Monday, November 19, 2012

That Labour meeting thing

So, apparently the Labour Party had a bit of a meeting over the weekend, during which the membership passed some rules changes imposing greater democratic control over the caucus, and especially over the leadership. But even this weak democracy - seriously people, other parties elect their leaders every year - was too much for Labour's talentless and past-it Old Guard, and they've now gone feral and are attempting to drive out one of the party's few talented and popular frontbenchers.

Way to go guys. Great own goal there. This is why I don't give a shit about the Labour Party: because its collection of time-servers and over-ambitious incompetents will turn any success into failure. Such a dysfunctional party is not worth anyone's time or emotional investment.

Meanwhile, while the media was focusing on the leadership issue, the party also asserted greater democratic control over policy. There will be a new policy platform, set by the annual conferance and binding on caucus. And there were a host of remits, supporting the renationalisation of stolen assets, a lower voting age, and support for marriage equality, which will presumably make their way into it.

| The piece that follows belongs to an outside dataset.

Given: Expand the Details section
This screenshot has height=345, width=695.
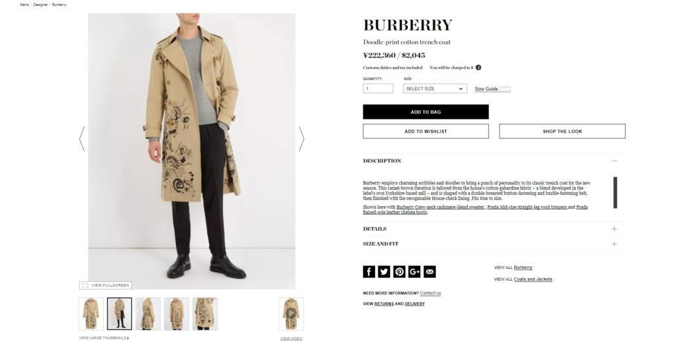Looking at the screenshot, I should (614, 229).
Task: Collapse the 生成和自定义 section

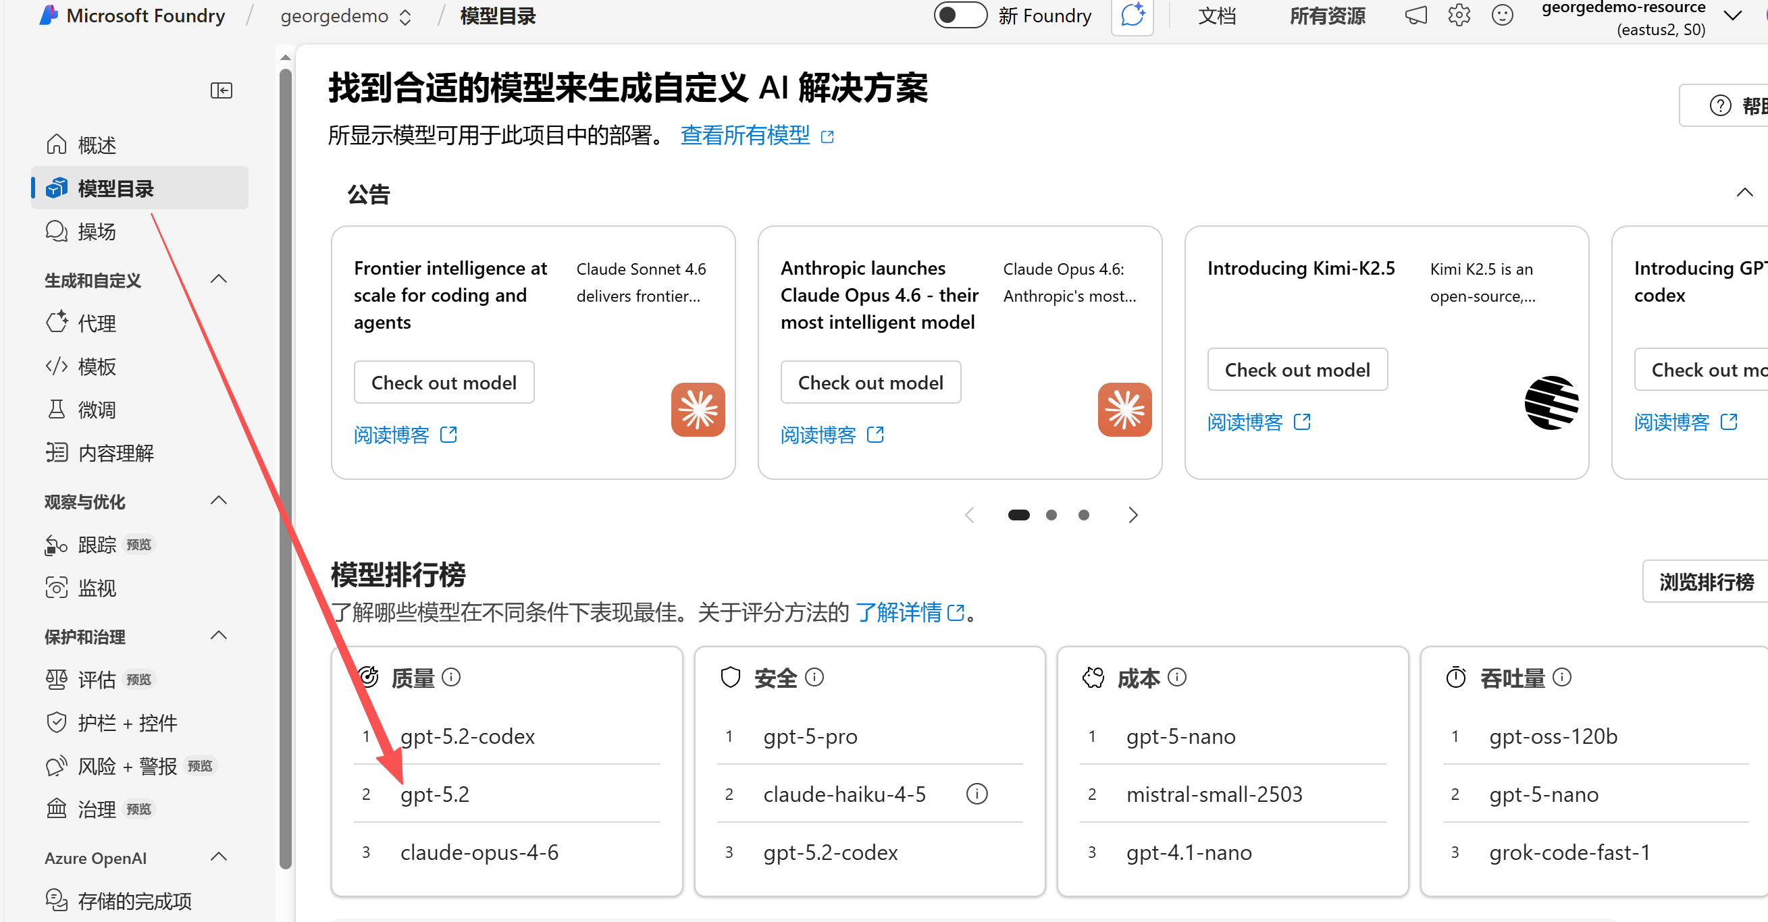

And then there was David Shearer's speech, in which he introduced a new (actually very old) policy to build 100,000 affordable homes over ten years to solve the housing crisis, boost employment and skills, and kickstart the economy in one go. Its an obvious policy, apparently self-funding, and one which people have been calling for for a long time. I expect it will be popular, an example of what government can do to help. And the mere fact that it has been advocated by Labour, one of the two main parties, will have shifted the boundaries of public debate and will hopefully make the government have to justify its "do nothing" position.

This is what oppositions should do: advocating alternative policies which challenge the government. And it would be nice if Labour focused a bit more on it.